Intel Atom's Hyperthreading

IntelUser2000 · Apr 5, 2008

Multi-threading gain of various architectures on SpecInt2KRate:

Power 5: 21%
Pentium 4: less than 5%
Pentium 4 single core to Pentium D dual core: 76%
Atom: 39%

Cinebench gain:
Atom: 53%
Pentium 4: 15%
Pentium Extreme Edition(Smithfield): -7.6%

From: http://download.intel.com/pres...C_Chandrasekher_EN.pdf

I think the implementations of multi-threading on Atom and Nehalem will change people's perspectives on Hyperthreading. The gains are simply amazing here. In-order does take advantage of HT better, but Atom architecture is further optimized to maximize the benefits.

Idontcare · Apr 5, 2008

A fair chunk of the improvements has got to come from the fact that memory subsystems are so much better here 4 years after HT was introduced on the P4C.

SMT will effectively cut the available L1/L2 and ram bandwidth in half for each given thread, which is a problem if the system wasn't designed with 2X bandwidth requirements needs in mind.

soccerballtux · Apr 5, 2008

I'm not interested. There's a huge difference between my e2180 at 2.0Ghz and at 3.4Ghz.

And, single core still sucks for desktop. I want dual core and great battery life.

CTho9305 · Apr 5, 2008

Originally posted by: Idontcare
A fair chunk of the improvements has got to come from the fact that memory subsystems are so much better here 4 years after HT was introduced on the P4C.

SMT will effectively cut the available L1/L2 and ram bandwidth in half for each given thread, which is a problem if the system wasn't designed with 2X bandwidth requirements needs in mind.

I think a much bigger factor is just that Atom's single-thread performance is likely abysmal. In an in-order machine (Atom may not be completely in-order, but for these purposes it is -- at least according to Anand's article), every single cache miss stalls the processor. If you have a 90% L1 hit rate and 1/3rd of operations are memory operations, then once every every 30 instructions the CPU grinds to a halt for however long it takes to get data back from the L2. If you make that same machine multi-threaded, you can run operations from the other thread(s) during this window, drastically decreasing the wasted time.

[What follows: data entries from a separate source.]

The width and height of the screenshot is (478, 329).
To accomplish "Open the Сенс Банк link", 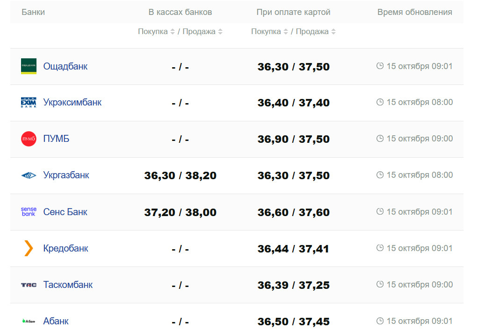I will coord(65,212).
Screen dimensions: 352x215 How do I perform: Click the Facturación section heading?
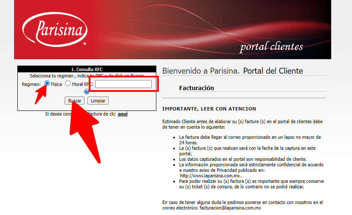pos(196,88)
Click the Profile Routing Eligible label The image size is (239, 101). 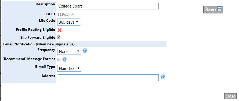pos(35,30)
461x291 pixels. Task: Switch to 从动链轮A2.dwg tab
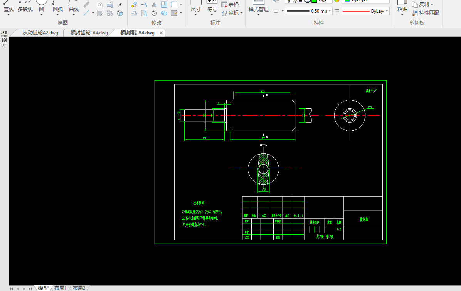tap(40, 33)
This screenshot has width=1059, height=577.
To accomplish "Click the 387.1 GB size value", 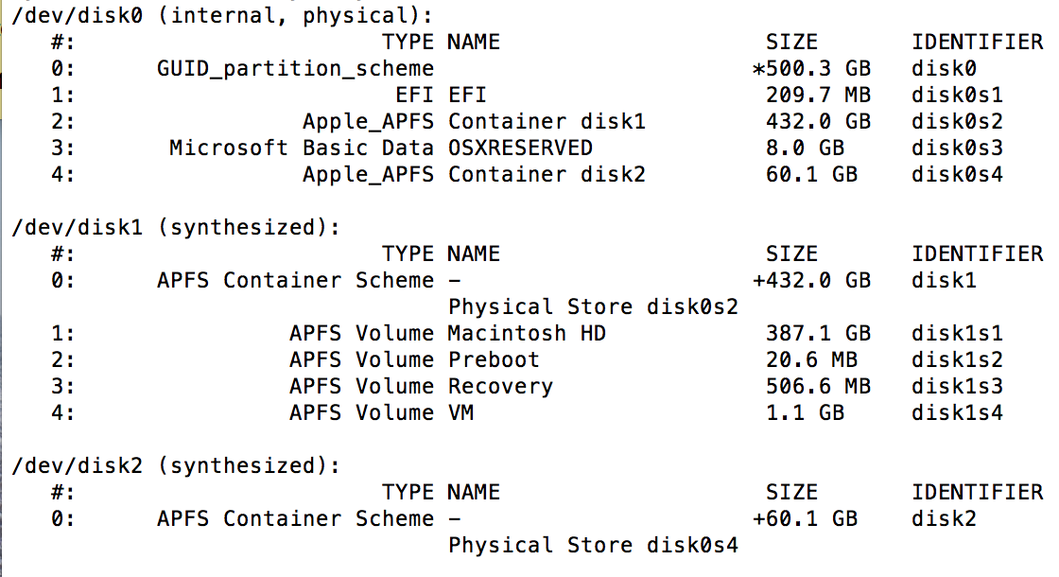I will 818,333.
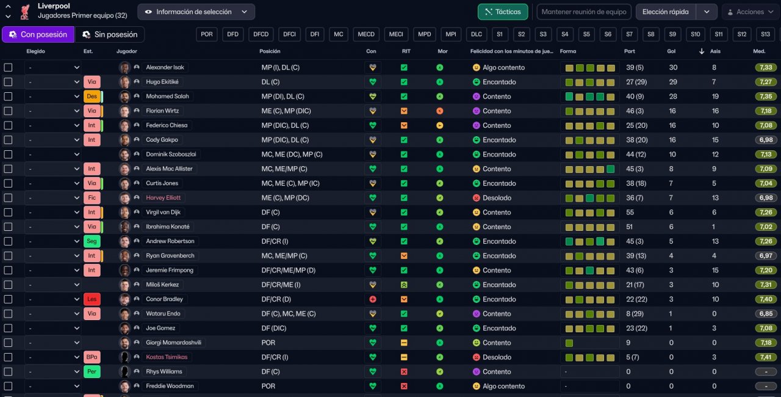
Task: Click the Liverpool club crest
Action: tap(25, 12)
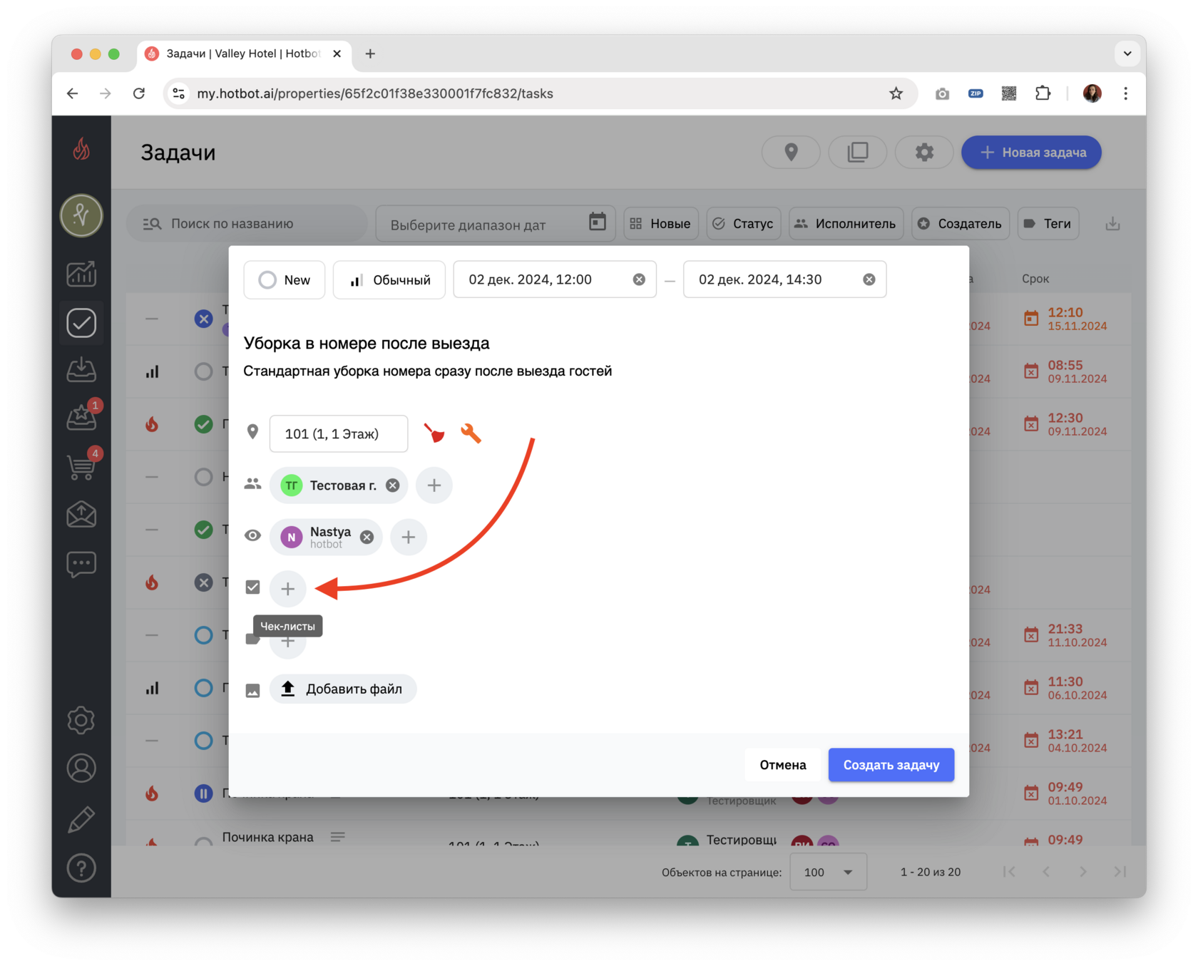Expand items per page dropdown showing 100

pyautogui.click(x=828, y=872)
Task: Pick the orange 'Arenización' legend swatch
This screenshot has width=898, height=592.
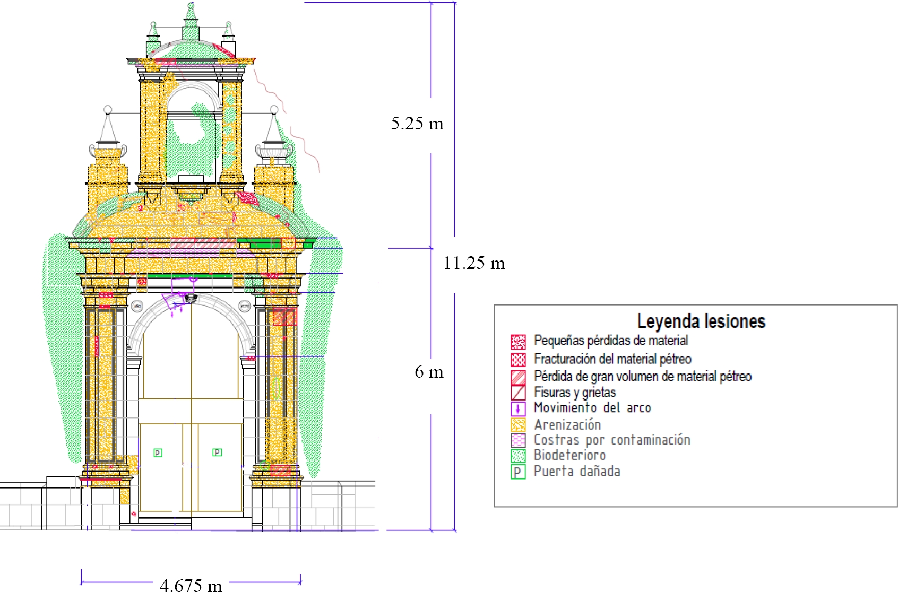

Similarly, for any small chain of dependent instructions, Atom will become serialized, leaving one issue port idle all the time. An out-of-order processor could look past a small group of instructions and find work to do on its other execution units in parallel. Again, SMT gives you a separate pool of instructions, so now even if two threads are just chains of dependent instructions, you'll have two instructions ready to execute each cycle.

To summarize, I think an in-order processor generally needs much less memory bandwidth because it just can't take advantage of it (upon the first miss, it's stuck), whereas an out-of-order processor can keep working and generate memory accesses in parallel. Adding SMT to an in-order processor allows it to have two (for SMT with 2 threads) memory accesses happening in parallel, which is closer to what an out-of-order CPU might do in common cases (even though most modern out-of-order CPUs do 8+ if your code manages to expose that much memory parallelism).

By the way, this statement from Anand's article is wrong: A small signal array design based on a 6T cell has a certain minimum operating voltage, in other words it can retain state until a certain Vmin. In the L2 cache, Intel was able to use a 6T signal array design since it had inline ECC.

ECC doesn't affect your Vmin - when you cross Vmin, you start losing data so rapidly that ECC can't help at all. Anand must have misinterpreted something. Maybe the L2's power supply keeps it at a higher voltage, and/or the voltage to the L2 only drops significantly in sleep states that flush it.

nismotigerwvu · Apr 5, 2008

Originally posted by: CTho9305

Originally posted by: Idontcare
A fair chunk of the improvements has got to come from the fact that memory subsystems are so much better here 4 years after HT was introduced on the P4C.

SMT will effectively cut the available L1/L2 and ram bandwidth in half for each given thread, which is a problem if the system wasn't designed with 2X bandwidth requirements needs in mind.

Click to expand...

I think a much bigger factor is just that Atom's single-thread performance is likely abysmal. In an in-order machine (Atom may not be completely in-order, but for these purposes it is -- at least according to Anand's article), every single cache miss stalls the processor. If you have a 90% L1 hit rate and 1/3rd of operations are memory operations, then once every every 30 instructions the CPU grinds to a halt for however long it takes to get data back from the L2. If you make that same machine multi-threaded, you can run operations from the other thread(s) during this window, drastically decreasing the wasted time.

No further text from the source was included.